I spent a lot longer than planned to get this up and running in my lab and I wouldn’t have got it working at all without some excellent technical support from Jad El_Zein and Ilian Iliev via the vRO forums. Thanks guys – you managed to turn around an extremely frustrating experience into something more positive. Here are some things to check;

  • Check the vCenter plug-in (Home -> Configuration > Solutions/Client Plug-Ins) is enabled.
  • Check the vCenter extension is correctly registered;
    • Browse to https://vCenterIP/mob. Go to ‘content’, ‘extension manager’, and you should see (com.vmware.vco) listed. If not try re-running the Orchestrator workflows as they register the extension. If this fails try also unregistering the vRO extension first – instructions here. For me unregistering the vRO vCenter extension via the MOB didn’t work in IE 11, but worked fine in Chrome.
  • If the Orchestrator screen in the webclient is blank and doesn’t show registered servers or workflows check the vRO plugin has loaded;
    • Browse to https://vCenterIP/mob. Go to ‘content’, ‘extension manager’, then ‘com.vmware.vco’, then ‘client’. Put the ‘url’ field (under ‘ExtensionClientInfo) into a web browser and it should download the plugin .ZIP file. If not you may need to re-register the vCenter extension. This is the problem I encountered – for some reason my vCenter extension had an IPv6 URL registered which didn’t work;
  • Check the configuration in the Orchestrator GUI client. Go to Administer, then expand the
  • If you have permission issues registering with SSO, bear in mind the limitations around nested group memberships.
  • Check the Orchestrator logfiles.
  • Post in the vRealize Orchestrator community forum. This is how I finally resolved my issue – you can view my post and some good troubleshooting advice here.

Final thoughts

I’m not an Orchestrator expert but I’m no VMware newbie either, and if I had issues no doubt others are struggling too (yep – here, here, here, and here, and Steve Beaver knows his way around vSphere). It’s hardly the most streamlined deployment experience is it? The official instructions can be found here but why not offer an ‘express installation’ option which asks for the vCenter server name during the initial OVF deployment and then authentication, registration, and initial configuration could be done automatically. Feel free to give it the usual ‘not suitable for production’ caveats if needed and while you’re at it VMware, a ‘quick start’ guide would be good too! Maybe it’s a test – if you’re not smart enough to get it installed you probably aren’t a workflow developer…

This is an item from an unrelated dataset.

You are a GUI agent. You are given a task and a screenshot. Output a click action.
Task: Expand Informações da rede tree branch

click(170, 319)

Using the web client is still a pain in the proverbial, largely because web standards aren’t very standard. If you try something and it fails, try another browser first. I wasted countless hours on browser compatibility issues. 🙁

It’s ironic that an application designed to orchestrate operations can’t orchestrate its installation a bit better!

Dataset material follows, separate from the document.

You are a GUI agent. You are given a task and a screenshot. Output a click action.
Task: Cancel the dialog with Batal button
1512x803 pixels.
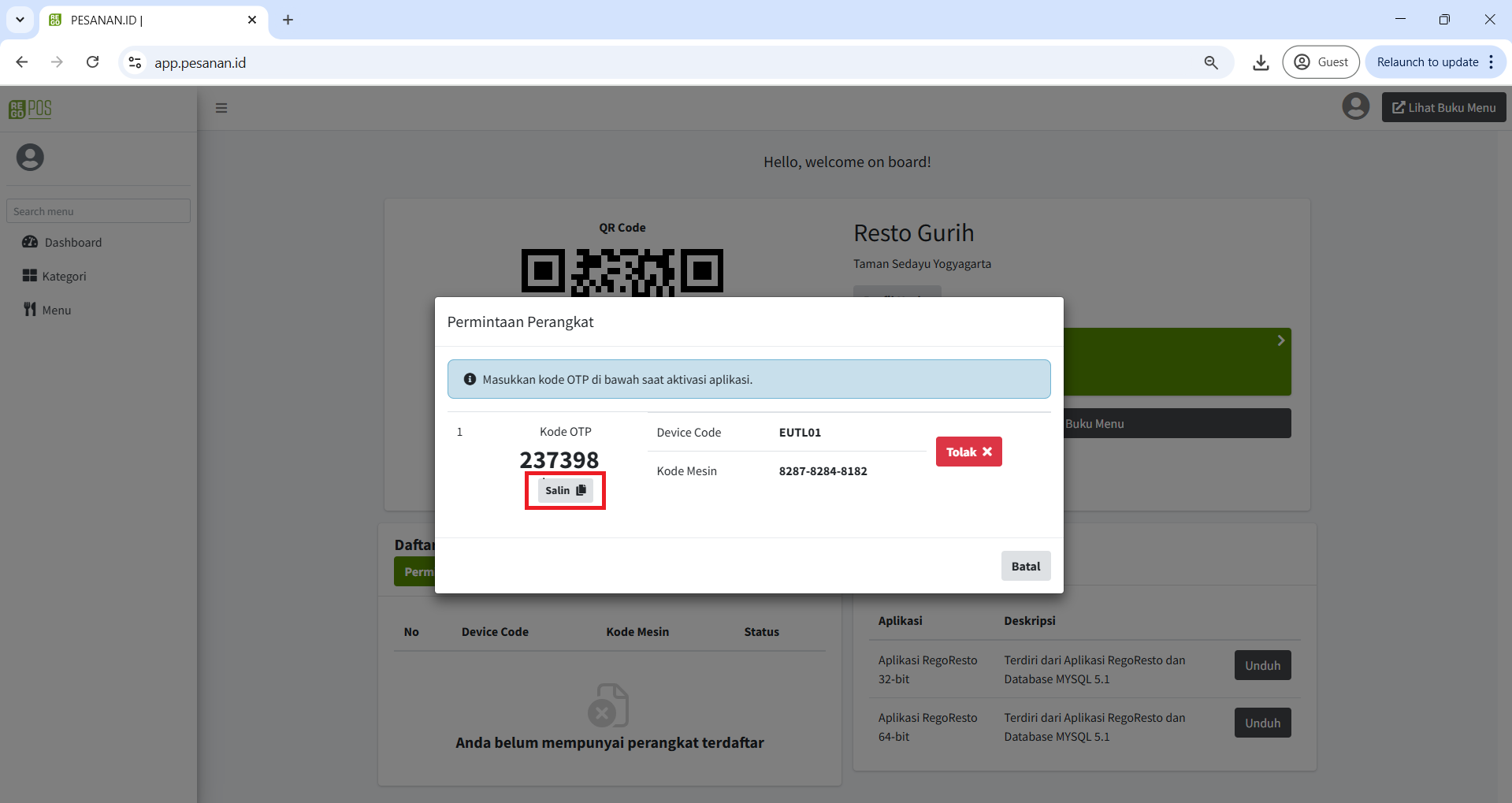[1025, 566]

7 thoughts on “vRealize Orchestrator 6.0 – deployment gotchas

  1. Thanks for these instructions. I almost gave up a couple times but finally got it running thanks to you. I was very surprised when I finally got logged in. Complete pain and not intuitive at all.

  2. Actually, I also had to run “Register vCenter Orchestrator..” workflow in order to see the extension in the Manged Object Browser (and see the Orchestrator server in web client)

  3. There are two workflows that you’ll need to run. First one is the one described in your post. But that won’t install the web client extension. For that, you’ll need to run the ‘Register vCenter Orchestrator as a vCenter Server Extension’ workflow in order for the web client plugin to register.

    Not sure why this was made so complicated.